Spark Streaming +Kafka 使用底層API直接讀取Kafka的Partition資料,手動更新Offset到Zookeeper叢集

      Spark Streaming  +Kafka 使用底層API直接讀取Kafka的Partition資料,正常Offset儲存在CheckPoint中。但是這樣無法實現Kafka監控工具對Kafka的監控,所以手動更新Offset到Zookeeper叢集中

相關原始碼簡單介紹:

1:TopicAndPartition是對 topic和partition的id的封裝的一個樣例類

  case class TopicAndPartition(topic: String, partitionId: Int)

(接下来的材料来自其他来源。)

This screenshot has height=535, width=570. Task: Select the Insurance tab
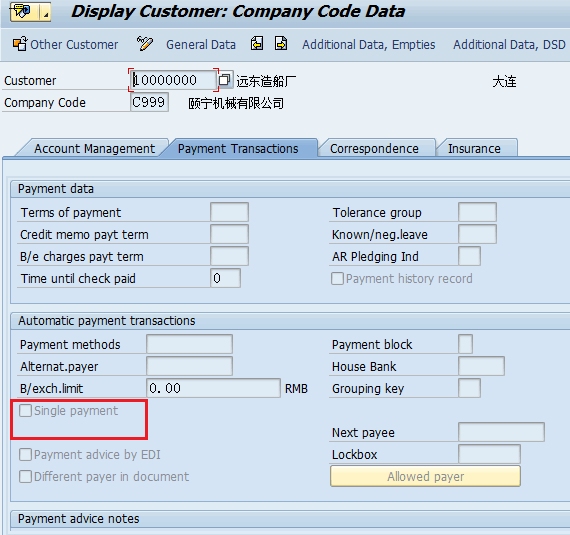tap(474, 149)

2:OffsetRange 是對topic name,partition id,fromOffset(當前消費的開始偏移),untilOffset(當前消費的結束偏移)的封裝。所以OffsetRange 包含資訊有:topic名字,分割槽Id,開始偏移,結束偏移。
 /**
   *
   * @param topic Kafka topic name
   * @param partition Kafka partition id
   * @param fromOffset inclusive starting offset
   * @param untilOffset exclusive ending offset
   */
final class OffsetRange private(val topic: String, val partition: Int, val fromOffset: Long, val untilOffset: Long) extends Serializable


3:程式碼實現:
object Iteblog {

  val brokerAddress = "http://www.iteblog.com:9092"

  val groupID="testGroup"

  val kafkaParams = Map[String, String](
    "metadata.broker.list" -> brokerAddress,
    "group.id" -> "iteblog")

  def main(args: Array[String]) {

    val sparkConf = new SparkConf().setAppName("Test")
    sparkConf.set("spark.kryo.registrator", "utils.CpcKryoSerializer")
    val sc = new SparkContext(sparkConf)


    val ssc = new StreamingContext(sc, Seconds(2))
    val topicsSet = Set("iteblog")

    val messages = KafkaUtils.createDirectStream[String, String, StringDecoder, StringDecoder](ssc, kafkaParams, topicsSet)
    messages.foreachRDD(rdd => {
      // 把RDD轉成HasOffsetRanges型別(KafkaRDD extends HasOffsetRanges)
      // OffsetRange 說明:Represents a range of offsets from a single Kafka TopicAndPartition.
      // OffsetRange 說明: Instances of this class can be created with `OffsetRange.create()`.
      val offsetsList: Array[OffsetRange] = rdd.asInstanceOf[HasOffsetRanges].offsetRanges
//     offsetRanges 的實現程式碼(KafkaRDD中):tp:TopicAndPartition,fo:fromOffset
//      val offsetRanges = fromOffsets.map { case (tp, fo) =>
//        val uo = untilOffsets(tp)
//        OffsetRange(tp.topic, tp.partition, fo, uo.offset)
//      }.toArray

      val kc = new KafkaCluster(kafkaParams)
      for (offsets <- offsetsList) {
       //TopicAndPartition 主構造引數第一個是topic,第二個是 partition id
        val topicAndPartition = TopicAndPartition("iteblog", offsets.partition) //offsets.partition表示的是Kafka partition id
        val o = kc.setConsumerOffsets(groupID, Map((topicAndPartition, offsets.untilOffset)))//offsets.untilOffset:是
        if (o.isLeft) {
          println(s"Error updating the offset to Kafka cluster: ${o.left.get}")
        }
      }
    })

    ssc.start()
    ssc.awaitTermination()
    ssc.stop()
  }
}

核心程式碼講解:
使用KafkaUtils的createDirectStream方法,呼叫底層API直接消費Kafka Partition的資料(Kafka Partition和RDD Partition 一一對應)。createDirectStream返回值是DStream,底層是RDD。
val messages = KafkaUtils.createDirectStream[String, String, StringDecoder, StringDecoder](ssc, kafkaParams, topicsSet)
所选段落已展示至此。